USPTO / PatentPublicData

Utility tools to help download and parse patent data made available to the public
Other
188 stars 80 forks source link

Cannot parse 1980 Grant to JSON - null pointer #7

Closed patricknee closed 7 years ago

patricknee commented 7 years ago

Freshly downloaded (with BulkDownloader) file from 1980 crashes with a NULL pointer:

$ java -cp PatentDocument/target/*:PatentDocument/target/dependency-jars/* gov.uspto.patent.TransformerCli --input="BulkDownloader/download/grants/1980/pftaps19800101_wk01.zip" --outdir="BulkDownloader/download/grants/1980/expanded/" --limit=10
log4j:WARN No appenders could be found for logger (gov.uspto.patent.TransformerCli).
log4j:WARN Please initialize the log4j system properly.
log4j:WARN See http://logging.apache.org/log4j/1.2/faq.html#noconfig for more info.
Exception in thread "main" java.lang.NullPointerException
    at gov.uspto.patent.bulk.DumpFile.close(DumpFile.java:82)
    at gov.uspto.patent.TransformerCli.processDumpFile(TransformerCli.java:192)
    at gov.uspto.patent.TransformerCli.process(TransformerCli.java:115)
    at gov.uspto.patent.TransformerCli.main(TransformerCli.java:270)
bgfeldm commented 7 years ago

I checked in a fix for TransformerCli not reading Greenbook patents dumps.

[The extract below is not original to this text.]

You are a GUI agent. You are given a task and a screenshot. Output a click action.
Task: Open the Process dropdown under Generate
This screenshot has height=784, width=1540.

I was not passing in a file filter, also some Greenbook patents don't have an abstract.

On the bulk file your processing the first 10 patent documents do not have an abstract, but when I jump to the 100th document, it does have an abstract.

patricknee commented 7 years ago

TransformerCli spot tested extracting from downloaded files from 1980, 1990, 2000, 2010, all will success. Thanks for the fix.